O maior problema no longa de Leon não vem pelo fato da trama tentar exemplificar vários aspectos e pontos de vista do tema racismo. É até louvável que o filme faça algo por esta discussão tão presente e dura de nossa realidade. A adversidade vêm por dois caminhos: primeiro, há um excesso astronômico de informações para apenas 90 minutos de duração; e segundo, estabelece-se uma mescla que mira abordar temáticas sensíveis e de enredamento imenso com situações que adentram o campo familiar particular.

Óbvio, que na realidade, as coisas são assim e misturam-se.

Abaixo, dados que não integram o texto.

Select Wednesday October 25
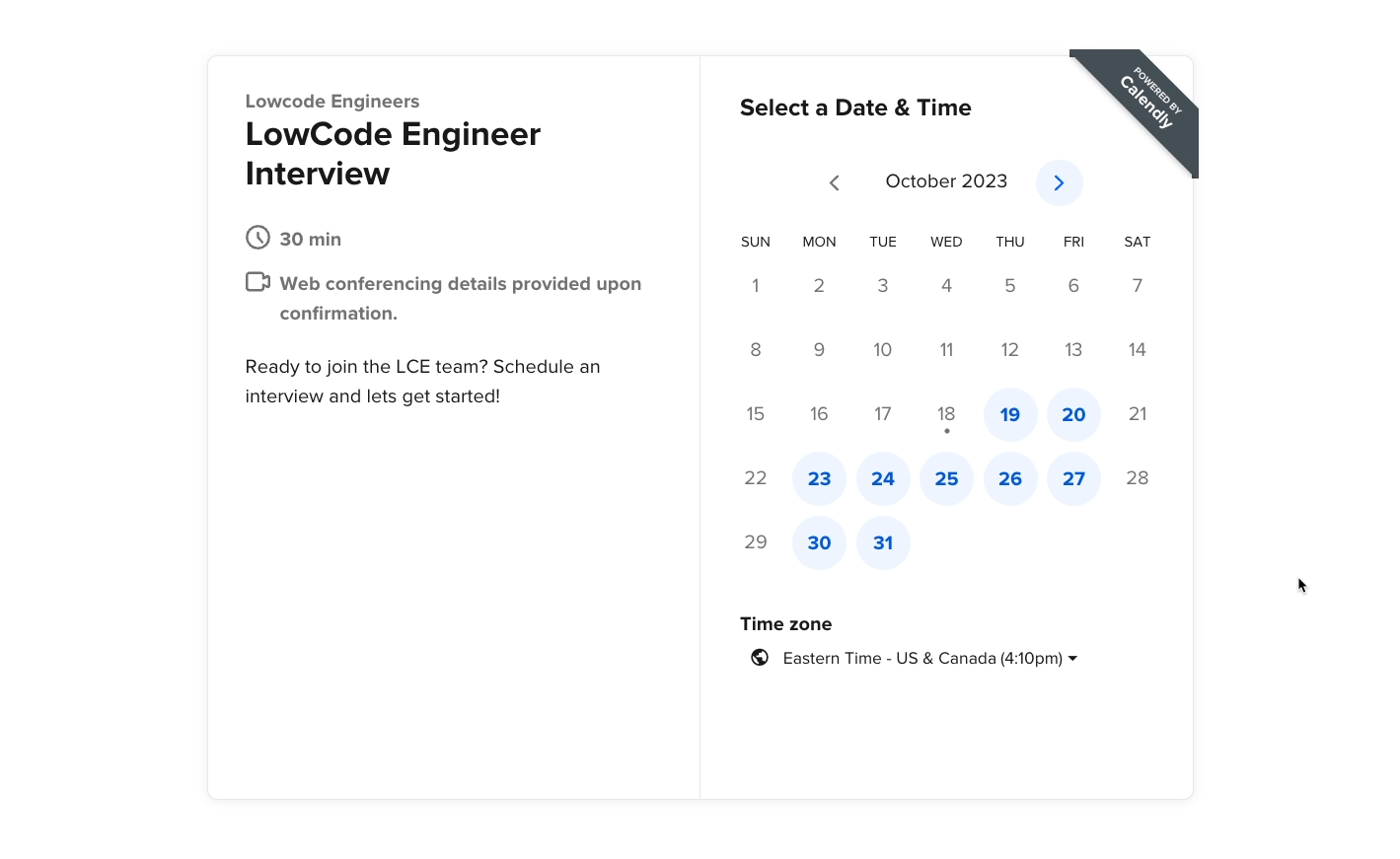1400x859 pixels. click(946, 478)
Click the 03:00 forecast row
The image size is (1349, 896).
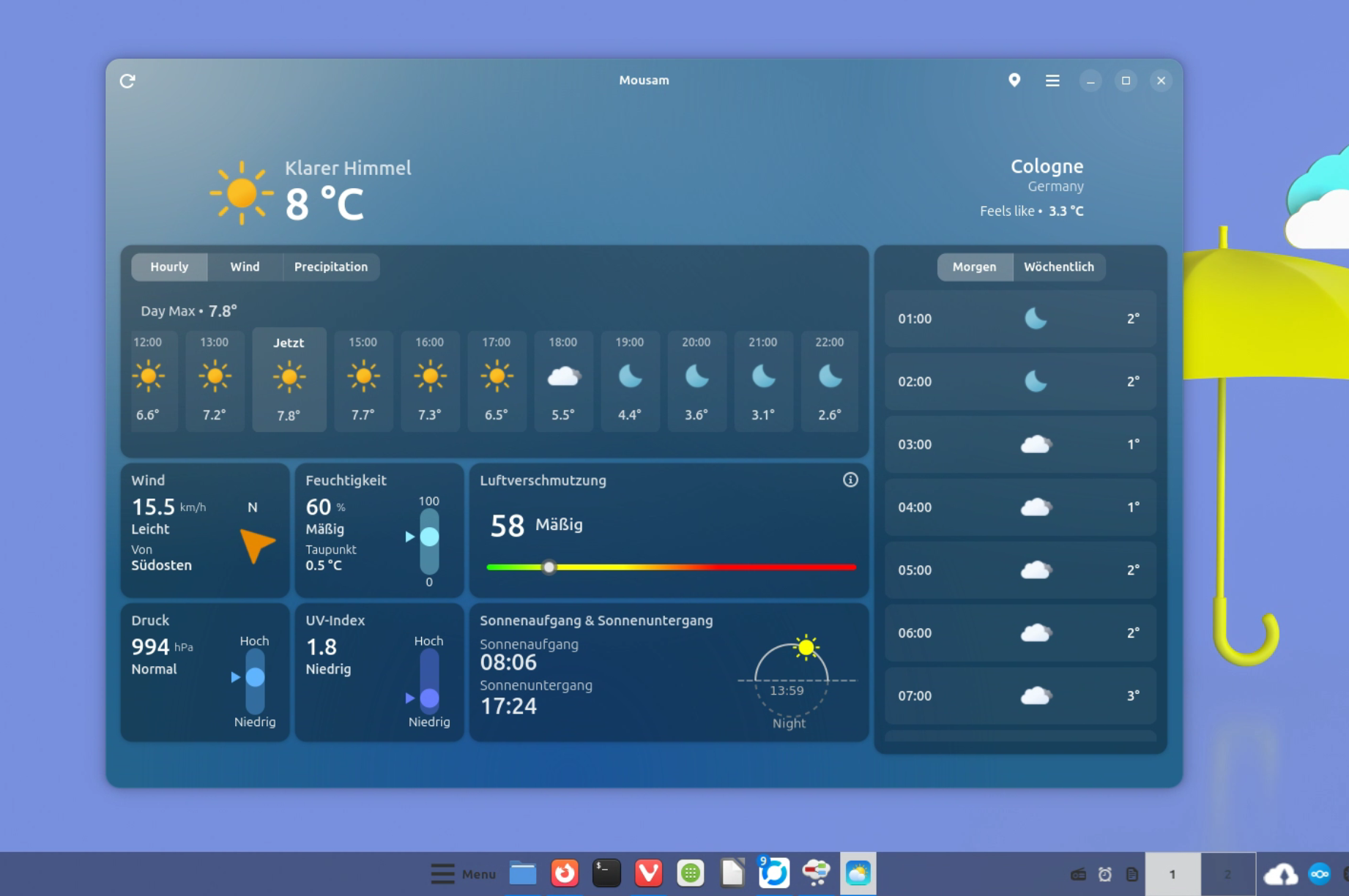pos(1019,444)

Todavia, dentro desta temática também faz parte um certo didatismo para tentar levar alguma elucidação, e este exagero associado a uma desorganização de ideias acaba distanciando mais o assinante Netflix do que gostaria.

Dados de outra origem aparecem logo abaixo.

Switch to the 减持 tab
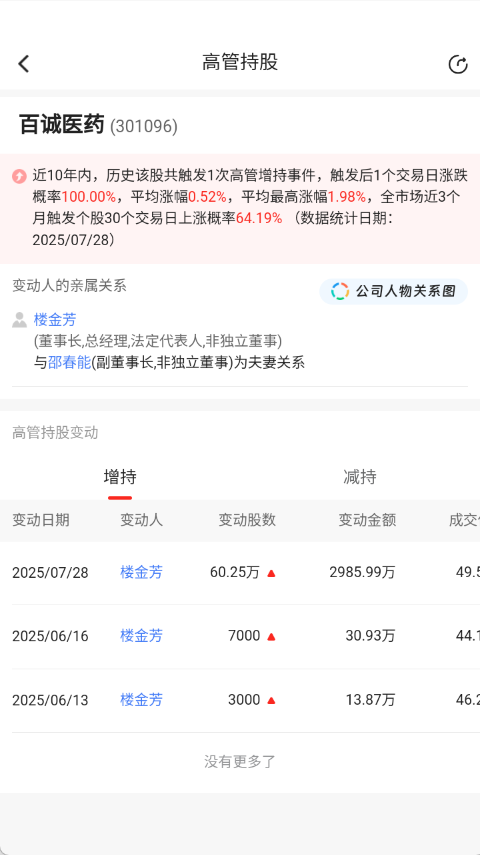The image size is (480, 855). [360, 477]
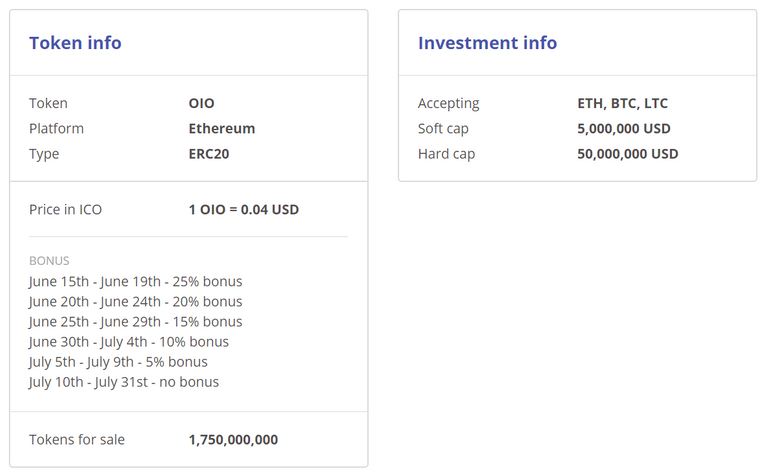The height and width of the screenshot is (476, 768).
Task: Click the Investment info heading
Action: pos(487,43)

Em resumo: American Son está mais próximo do competente, mas bagunçado O Ódio que Você Semeia de George Tillman Jr. do que do chocante e indispensável Fruitvale Station – A Última Parada de Ryan Coogler – melhor obra do cineasta responsável pelo popular filme da MCU Pantera Negra.

Uma produção com apenas quatro personagens – ainda temos um policial e um tenente da delegacia de polícia – e apenas um único cenário, lembrando uma peça de teatro, deve ser bem distribuída para que o assunto seja assimilado como se pretende. O diretor Kenny Leon não cria obstáculos visuais ou sonoros que entrem na frente da relevância do assunto, entretanto, o mesmo quase nunca tira o pé do acelerador, não deixando espaço para o espectador aprofundar-se junto de suas personagens nessa noite calamitosa.

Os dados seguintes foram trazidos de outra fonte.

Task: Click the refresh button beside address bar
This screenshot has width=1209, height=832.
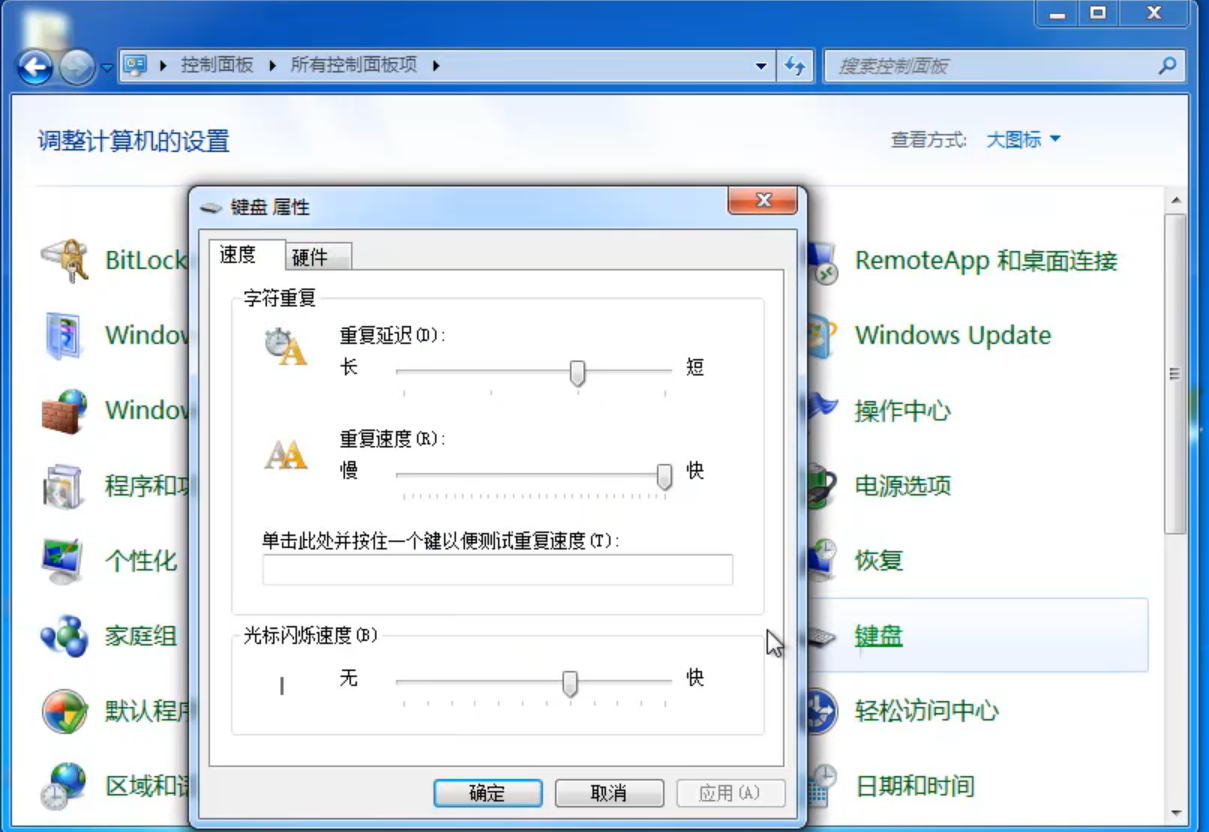Action: tap(795, 66)
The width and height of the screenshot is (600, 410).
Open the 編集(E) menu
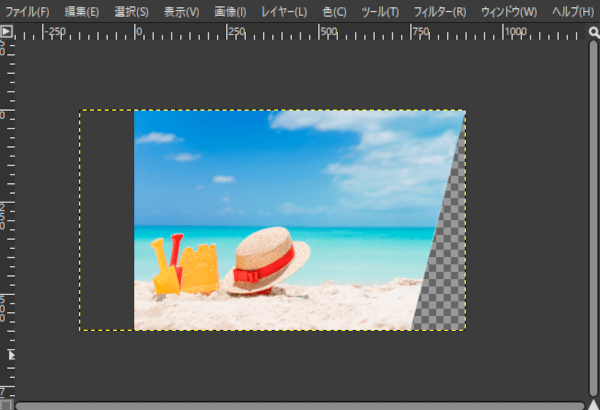tap(81, 12)
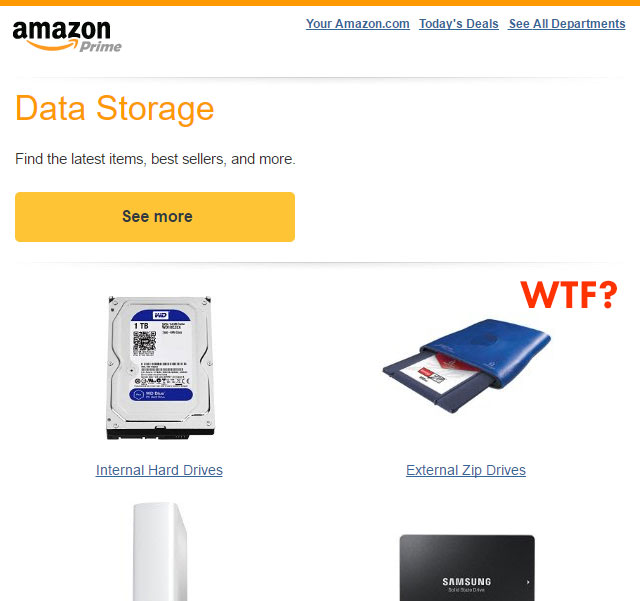This screenshot has width=640, height=601.
Task: Click the WD Blue badge on drive
Action: coord(161,394)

O maior exemplo desta pisada forte chega através da atuação vigorosa, mas muito estática por parte de Kerry Washington – também produtora deste longa da Netflix. Sem desenvolvimento ou qualquer mudança, ou seja, ela começa a história de uma maneira, continua com as mesmas agonias na parte central, e no final, apenas as reafirma. Até o personagem de seu ex-marido – interpretado por Steven Pasquale – , uma figura difícil de se conectar ou gerar qualquer empatia pelas coisas que diz, apresenta um mínimo traço de nuance, uma ruptura que nos serve como isca para um melhor envolvimento na trama.

Então, quais seriam as qualidades existentes em American Son? Alguns momentos mais didáticos, como quando Kendra tenta explicar para seu ex-marido, o recente despertar de Jamal na fase adulta, além da exposição ordenada de alguns contrapontos que elevam a discussão de forma inteligente, desta maneira, sondando ambos os lados extremados desta situação – no caso, o Tenente John Stokes, papel do cirúrgico Eugene Lee.

Um aviso: American Son de Kenny Leon não é uma jornada prazerosa, nem um pouco, também assim é a realidade diária com baixas de todos os lados. Não há chuva capaz de lavar tamanha dor e sofrimento, e os momentos de conexão como as músicas de Thelonious Monk, acabam durando pouco, desgraçadamente, para todos nós.